Given exercise:
From the items below, pull out every line that contains the word "perform" and copy each one in full.

Data records:
• • •

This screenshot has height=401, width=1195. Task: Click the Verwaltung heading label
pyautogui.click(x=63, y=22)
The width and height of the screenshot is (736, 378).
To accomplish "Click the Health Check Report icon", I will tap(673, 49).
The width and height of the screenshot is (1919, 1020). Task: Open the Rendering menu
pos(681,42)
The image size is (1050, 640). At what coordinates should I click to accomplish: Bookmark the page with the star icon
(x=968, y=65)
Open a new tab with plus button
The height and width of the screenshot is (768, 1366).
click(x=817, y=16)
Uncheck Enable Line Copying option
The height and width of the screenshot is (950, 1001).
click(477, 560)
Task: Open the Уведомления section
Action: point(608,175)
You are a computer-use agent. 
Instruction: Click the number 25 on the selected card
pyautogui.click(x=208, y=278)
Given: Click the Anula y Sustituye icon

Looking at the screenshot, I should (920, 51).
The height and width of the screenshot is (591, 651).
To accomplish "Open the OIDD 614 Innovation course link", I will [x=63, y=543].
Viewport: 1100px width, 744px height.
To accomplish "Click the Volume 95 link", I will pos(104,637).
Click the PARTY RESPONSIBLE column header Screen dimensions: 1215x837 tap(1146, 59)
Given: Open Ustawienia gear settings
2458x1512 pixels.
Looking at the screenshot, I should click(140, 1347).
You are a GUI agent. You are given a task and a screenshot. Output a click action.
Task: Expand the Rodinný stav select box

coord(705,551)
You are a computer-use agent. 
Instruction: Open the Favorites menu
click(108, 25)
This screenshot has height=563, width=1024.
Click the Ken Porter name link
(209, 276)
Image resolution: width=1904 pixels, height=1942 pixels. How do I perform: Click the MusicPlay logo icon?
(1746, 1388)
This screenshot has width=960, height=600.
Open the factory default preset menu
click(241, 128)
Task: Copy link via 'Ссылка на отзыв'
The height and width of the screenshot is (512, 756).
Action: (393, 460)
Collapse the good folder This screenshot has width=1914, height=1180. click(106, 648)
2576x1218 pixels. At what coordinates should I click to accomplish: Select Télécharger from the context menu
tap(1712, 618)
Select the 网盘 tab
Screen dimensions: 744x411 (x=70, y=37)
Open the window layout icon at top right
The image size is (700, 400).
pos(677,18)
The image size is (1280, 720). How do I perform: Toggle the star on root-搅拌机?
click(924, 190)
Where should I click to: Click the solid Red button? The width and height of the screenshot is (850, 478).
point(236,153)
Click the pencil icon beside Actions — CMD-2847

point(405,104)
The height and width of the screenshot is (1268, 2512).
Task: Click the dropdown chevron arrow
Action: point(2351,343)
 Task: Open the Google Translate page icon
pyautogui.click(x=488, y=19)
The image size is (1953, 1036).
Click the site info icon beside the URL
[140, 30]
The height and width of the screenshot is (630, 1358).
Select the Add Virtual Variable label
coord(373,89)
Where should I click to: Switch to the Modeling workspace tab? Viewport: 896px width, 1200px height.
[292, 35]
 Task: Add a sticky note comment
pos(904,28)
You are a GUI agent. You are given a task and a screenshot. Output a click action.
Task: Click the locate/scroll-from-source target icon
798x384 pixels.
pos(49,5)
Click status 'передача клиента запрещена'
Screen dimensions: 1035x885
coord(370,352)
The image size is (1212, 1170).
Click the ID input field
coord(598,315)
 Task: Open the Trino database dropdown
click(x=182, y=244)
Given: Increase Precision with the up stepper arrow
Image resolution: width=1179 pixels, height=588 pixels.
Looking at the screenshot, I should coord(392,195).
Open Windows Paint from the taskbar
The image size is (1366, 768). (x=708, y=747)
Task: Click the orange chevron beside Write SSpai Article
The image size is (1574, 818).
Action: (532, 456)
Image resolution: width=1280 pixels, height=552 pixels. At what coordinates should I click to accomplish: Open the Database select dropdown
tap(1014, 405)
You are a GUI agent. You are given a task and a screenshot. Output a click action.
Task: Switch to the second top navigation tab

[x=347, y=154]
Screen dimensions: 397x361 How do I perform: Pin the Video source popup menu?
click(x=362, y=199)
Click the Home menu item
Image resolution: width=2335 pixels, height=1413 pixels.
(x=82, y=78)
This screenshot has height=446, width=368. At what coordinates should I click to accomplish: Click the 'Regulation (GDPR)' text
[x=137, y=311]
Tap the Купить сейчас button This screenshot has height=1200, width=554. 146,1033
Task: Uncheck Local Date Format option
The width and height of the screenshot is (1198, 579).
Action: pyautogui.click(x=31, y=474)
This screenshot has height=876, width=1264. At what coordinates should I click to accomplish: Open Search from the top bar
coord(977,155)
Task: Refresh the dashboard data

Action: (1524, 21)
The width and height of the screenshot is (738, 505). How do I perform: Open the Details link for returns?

• • •

The result:
Image resolution: width=1904 pixels, height=1942 pixels. How do I perform: Click the MusicPlay logo icon?
The image size is (1280, 720). How do I perform: Toggle the star on root-搅拌机?
Screen dimensions: 397x361 How do I perform: Pin the Video source popup menu?
The width and height of the screenshot is (738, 505). How do I perform: Open the Details link for returns?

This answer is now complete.